Thursday, June 07, 2007

Atheism Is Like So Totally Intellectual

I would feel so much smarter just being able to say,"I'm an atheist. What are you people? Some no-necked, bucket-eared, God-fearing simpletons, that's what. If only you were reasonable." It's delightfully easy being an atheist and so smugly satisfying. So, Christopher Hitchens the atheist debated Mark Roberts about God. Here's what James Lileks said and I'm still giggling:

Related: Hugh Hewitt had a three-hour debate between Hitchens and Mark D. Roberts the other night over the subject of God, and it was quite enjoyable, both for its depth and civility. I think Hitch won, ergo God Does Not Exist. Dynamite the churches! Of course, in such situations the atheist always wins, because he doesn’t have to prove anything. It’s like a color-blind man debating someone without sight about the existence of Red – a fascinating intellectual exercise that tests and reveals the talents and character of the debaters, but has little to do with the hue of the stuff that runs through your arteries.

Well, I think the RC church let Cicero into heaven as a noble pagan, so Hitchens needn't despair. Although he'll have to spend the first 9 billion millenia drinking tea with Mother Theresa.
Oh, and Mr. Lileks is gainfully employed and, it seems, happier, too.
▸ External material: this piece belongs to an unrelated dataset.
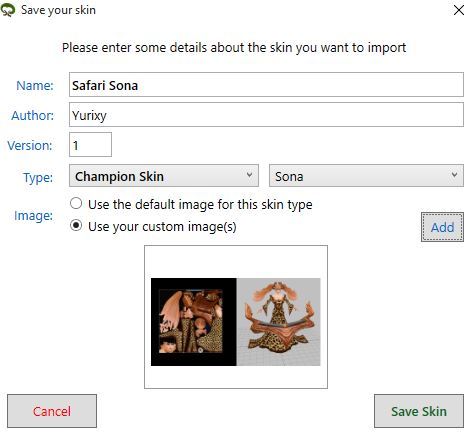Close the Save your skin dialog
The height and width of the screenshot is (434, 472).
[459, 10]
He's all the "buzz" and here's a sample from over there:
Google has decided – on a lark, just for grins – to digitize every book in the world and put them online. Even those romance novels whose covers have Fabio pirates with pectoral muscles the size of serving platters. They’ll provide the books for free, of course. Google does everything for free, yet has a market value of $937 trillion dollars (approximately.) Google, as we speak, is driving cars around major cities taking pictures; you’ll be able to view street-level views of all big towns online. Next year I expect they’ll buy everyone’s DNA and put that online, followed by digitized versions of your nightly dreams, acted out by student theatre troupes and uploaded to Google Video so everyone can check out your roiling subconscious. Google always gets kudos for its motto, “don’t be evil.” Well, that’s special, but it’s like telling your kid “don’t eat the cookie.” Your kid wants the cookie, after all. Does Google want to be evil?
Jovial mood, don't you think? He's bouncing along on the I've-still-got-insurance feeling. Yippee!

3 comments:

Anonymous said...

Wonderful - "color blind" - he gets that exactly right. Atheists are like people who don't get music, can't sing or dance, and don't know why anyone would want to.
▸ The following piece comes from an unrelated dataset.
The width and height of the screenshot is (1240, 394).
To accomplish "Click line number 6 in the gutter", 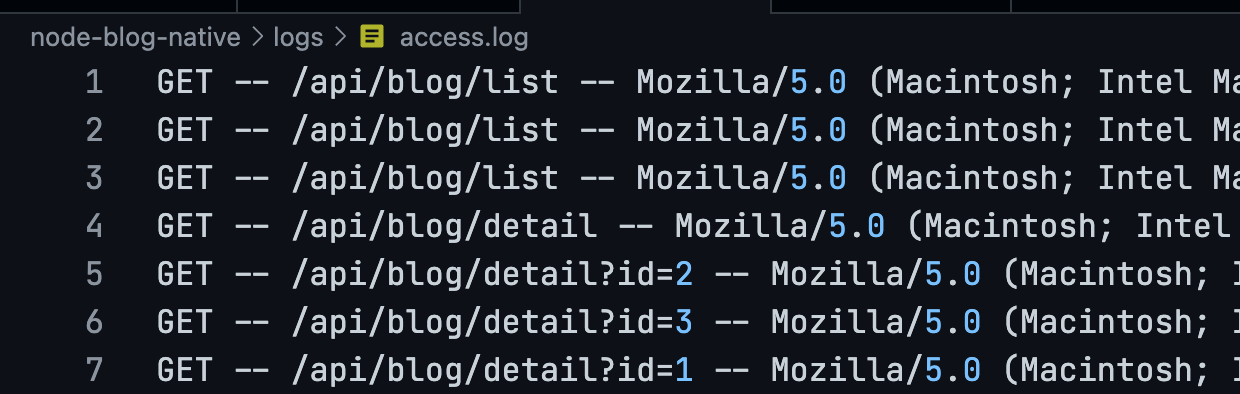I will point(94,322).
And they always get miffed when we persist in our beliefs despite their efforts to enlighten us. It's because of the Crusades and the Inquisition and all, no matter how much I assure them I haven't partaken in either of those much recently.

MaxedOutMama said...

I'm happy for Lileks, and thanks for the news.

As for the atheist/believer debate, I don't know that it's exactly productive. The encounter that produces strong faith is an individual encounter. Apparently that's the way the universe was designed.

The thing that confuses me about atheists who seem to believe that everyone can be "converted" to their way of thinking is that they are ignoring reality, history and common sense.

Enjoy your Mom's visit!! I'm glad she's energetic enough to drive you nuts.... It's good practice for homeschooling. LOL!!

Kobayashi Maru said...

Nice post. The Roberts/Hitchens debate on Hewitt was good for some other juxtapositions as well, putting the whole thing in a Phyrric light (Hitch won the battle; he will lose the war).

Hitch seemed to be going for the jugular and using all kinds of subtle debating tricks and tactics whereas Roberts and Hewitt pretty much played it straight. They were searching for common ground even as Hitch was planting his flag on it.

Hitch was also throwing out such a huge volume of nice-sounding but utterly faulty verbal chaff that it would have taken days to debunk any one of his assertions. That forced Roberts to pick his shots and appear to be conceding points.

Finally, it struck me that Roberts missed dozens of opportunities to challenge Hitch's base assumptions and go back on offense. (Jesus never turned the other cheek on false doctrine or hypocrisy). E.g., Hitch kept referring to 'morality' without reference to any enduring, common, authoritative framework for that concept.

Listeners could be excused for thinking that Hitch stands for something powerful and independent called "morality" while Roberts stood for something that kept saying "yes, but" to "morality". Roberts and Hewitt missed many golden opportunities to point out that morality comes only from one source. One may choose not to acknowledge the source, but it doesn't make it go away.